Art Gallery Localization (AGL) is the problem of placing a set T of broadcast towers in a simple polygon P in order for a point to locate itself in the interior. For any point $p\in P$: for each tower $t\in T\cap V(p)$ (where $V(p)$ denotes the visibility polygon of p) the point p receives the coordinates of t and the Euclidean distance between t and p. From this information p can determine its coordinates. We study the computational complexity of AGL problem. We show that the problem of determining the minimum number of broadcast towers that can localize a point anywhere in a simple polygon P is NP-hard.

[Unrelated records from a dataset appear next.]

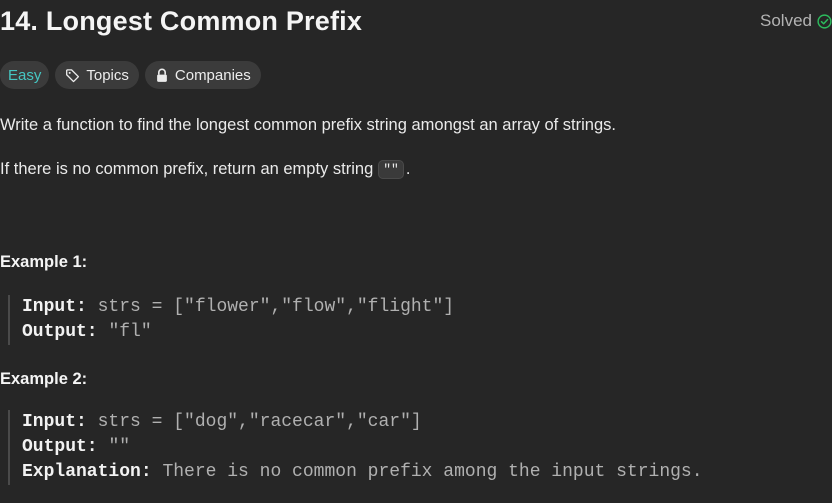  Describe the element at coordinates (786, 20) in the screenshot. I see `solved-label: Solved` at that location.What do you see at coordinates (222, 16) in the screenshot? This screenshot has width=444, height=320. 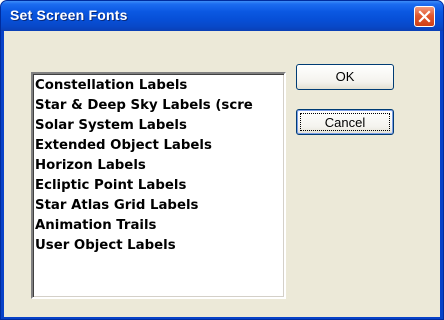 I see `title-bar: Set Screen Fonts` at bounding box center [222, 16].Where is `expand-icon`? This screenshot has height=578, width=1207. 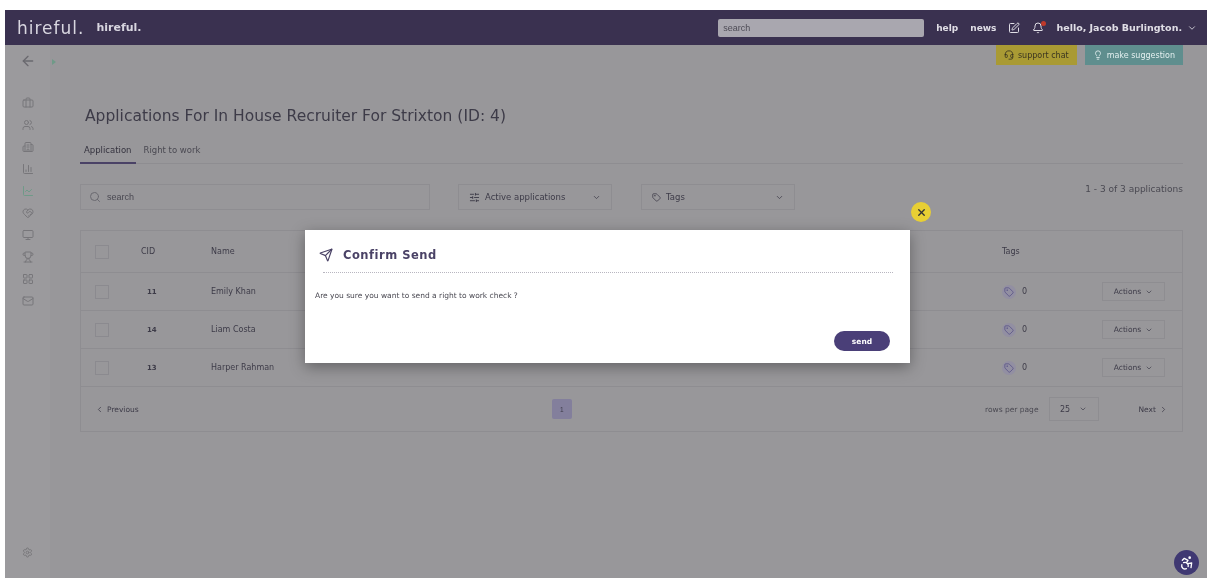 expand-icon is located at coordinates (54, 62).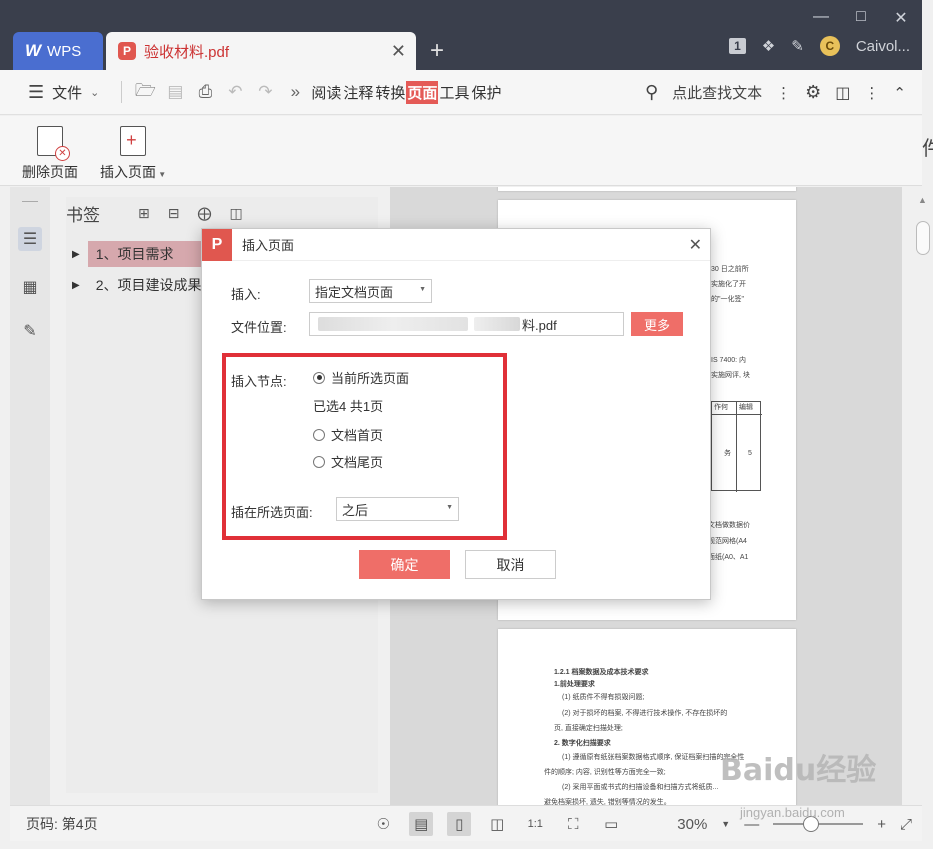  I want to click on avatar: C, so click(830, 46).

We show a reduction from Boolean Three Satisfiability problem to our problem and give a proof that the reduction takes polynomial time.

画廊本地化（AGL）是将广播塔的集合T放置在一个简单的多边形P中的问题，目的是使一个点将其自身定位在内部。对于任何一点$p\in P$：对于每个塔 $Ť\in Ť\cap V（p）$ （哪里 $V（p）$表示能见度多边形的p）的点p接收的坐标吨和之间的欧几里德距离吨和p。根据该信息，p可以确定其坐标。我们研究了AGL问题的计算复杂性。我们表明，确定可以将点定位在简单多边形P中任何位置的广播塔的最小数量的问题是NP-难的。我们展示了从布尔三可满足性问题到我们的问题的减少，并证明了减少需要多项式时间。